Leadership according to Rahm Emmanuel
by digby
Read and learn:
A lot of people look for leadership today, OK? What is leadership?
On the Race to the Top, the president of the United States took on a very powerful constituency of his own party to see through an education goal for the country. I say that because Bill Gates said to me, he says, when I was speaking at something, he applauded when I talked about Race to the Top only because he says that's where he thought the president most put nation above party. Name me one thing a Republican nominee has ever spoken against the base of their party. One. Gay marriage. Gun control. Taxes. I mean, 100 percent correct on everything.
OK, two. The president's own party was against what he said on Afghanistan. Showed leadership.
Third, auto industry. A lot of people advocated bankruptcy. A lot of people advocated Chrysler. He picked a different course and then stuck to it.
Health care, even though I advocated different, he doubled down, even when the chips were down, to get something that had been elusive to other presidents for 80 years.
In the financial area, people were advocating nationalizing banks. People were advocating breaking up banks. Picked a different course.

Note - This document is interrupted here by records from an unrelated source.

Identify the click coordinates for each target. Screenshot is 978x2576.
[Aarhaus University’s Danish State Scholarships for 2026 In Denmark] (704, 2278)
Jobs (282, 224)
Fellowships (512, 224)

Leadership is about willing to put the chips down and lead a country even though [there are] adverse political consequences. And time and again he has shown that. That's what leadership is.
And I say it's in direct contrast many times with people in the Republican Party who have yet to in one area, find fault or difference with parts of their own party. And there can't be one party absolutely right 100 percent of the time. Not possible.
I would laugh if I wasn't crying.
Rahm expresses perfectly the Village Democrats' attitude: Democrats show leadership when they abandon their principles, while Republicans are stubborn for clinging to theirs.
I don't suppose it ever occurs to any of them that as long as the Democrats are doing the Republicans' work for them, they don't have to do anything but up the ante and throw red meat at their base.
That excerpt is from interviews for tonight's Frontline. There are a whole bunch of good ones which will be providing fodder for much bloggering to come, I'm sure.
Update: Also too, this, from the same interview:
Look, there's a bigger change. It's not about Washington. Washington is a mirror reflection sometimes of what goes on in the country. There has been a dramatic shift in the Republican Party in the center of gravity, OK? The most dramatic way of saying it is I don't think Ronald Reagan would be nominated by the Republican Party today. It's moved that far. If you look at his record as governor, there's no way today that he'd ever become the nominee of their party. That's one.
Not that I disagree that there's been a dramatic shift in the GOP's center of gravity. It's obvious that the country is polarized and has some fundamental disagreements about how their government should operate. (It isn't the first time.)
But why would a party that has just nominated a wishy-washy Governor of Taxachusetts who passed the antecedent to Obamacare not nominate Ronald Reagan? Clearly, as wingnutty as they are, they are capable of nominating someone who has a "checkered" political past as a moderate. And Reagan's past was far more palatable that Mitt's should be. After all, he cracked some heads, and that's always a good thing.
Maybe Rahm was just being sloppy and/or trite, but the truth is that this far right freakshow is more sophisticated than Rahm's giving them credit for. Which is also typical of Democratic politicians.